JB, SENGETI - Aksi protes warga Desa Talang Belido, Kecamatan Sungai Gelam, Kabupaten Muaro Jambi, dengan menanam pohon pisang di sepanjang jalan rusak menjadi sorotan. Kerusakan jalan yang tak kunjung diperbaiki memicu keluhan masyarakat sekaligus menjadi perhatian dari DPRD setempat.
Pemerintah daerah menyatakan perbaikan infrastruktur jalan telah dijadwalkan secara bertahap. Dengan cakupan wilayah mencapai 150 desa dan 5 kelurahan, perbaikan dilakukan berdasarkan skala prioritas.
“Terkait infrastruktur jalan, Pemda sudah punya jadwal. Silakan warga menyampaikan aspirasi, tapi tetap mengikuti schedule yang ada. Perbaikan bisa dilakukan sekarang atau besok, tergantung kondisi dan prioritas,” ujar Bupati Muaro Jambi Bambang Bayu Suseno.
Namun di sisi lain, Ketua DPRD Muaro Jambi, Aidi Hatta, menyoroti faktor lain yang mempercepat kerusakan jalan, yakni aktivitas kendaraan berat milik investor perkebunan kelapa sawit. Menurut dia, tingginya curah hujan turut memperparah kondisi jalan yang sudah terbebani.
“Jalan Talang Belido ini sering dilalui mobil-mobil besar milik perusahaan sawit. Jangan sampai pemerintah yang bangun, pengusaha yang merusak, dan rakyat yang menanggung dampaknya,” kata Aidi Hatta Ketua DPRD Muaro Jambi.
Ia menegaskan dalam waktu dekat DPRD akan memanggil para pelaku usaha perkebunan sawit di wilayah tersebut untuk diminta berkontribusi terhadap perbaikan jalan.

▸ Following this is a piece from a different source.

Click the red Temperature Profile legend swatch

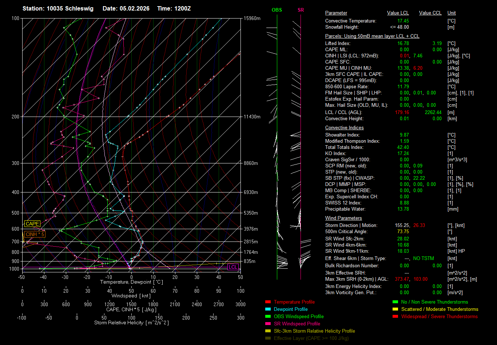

Tak hanya itu, DPRD juga menemukan indikasi adanya kebun sawit skala besar yang tidak memiliki legalitas usaha memadai. Aidi Hatta menyebut sebagian besar lahan hanya berstatus SHM, meski luasnya mencapai lebih dari 100 hektar.
“Ini jadi pertanyaan besar. Masa seorang pengusaha punya kebun sampai 100 hektar tapi tidak mengurus izin usaha? Ini akan kami telusuri dan luruskan,” ujarnya.
Sementara itu, aksi warga menanam pohon pisang dilakukan di ruas jalan sepanjang sekitar satu kilometer yang dipenuhi lubang besar. Saat hujan turun, lubang-lubang tersebut tergenang air dan membahayakan pengguna jalan.
Muhammad, salah seorang pengendara motor, mengaku harus ekstra hati-hati saat melintasi jalan tersebut.
“Kalau hujan, lubangnya tidak kelihatan. Harus pelan-pelan,” katanya.
Kepala Desa Talang Belido, Fadli, membenarkan aksi tersebut. Ia menyebut jalan yang diprotes warga merupakan jalan kabupaten yang berada di RT 05.
“Warga sudah lama menunggu perbaikan. Penanaman pohon pisang ini murni inisiatif warga sebagai bentuk protes,” ujarnya.
DPRD optimistis persoalan ini dapat ditangani melalui program pemerintah daerah, termasuk workshop yang digagas bupati, sembari menunggu realisasi anggaran perbaikan berikutnya.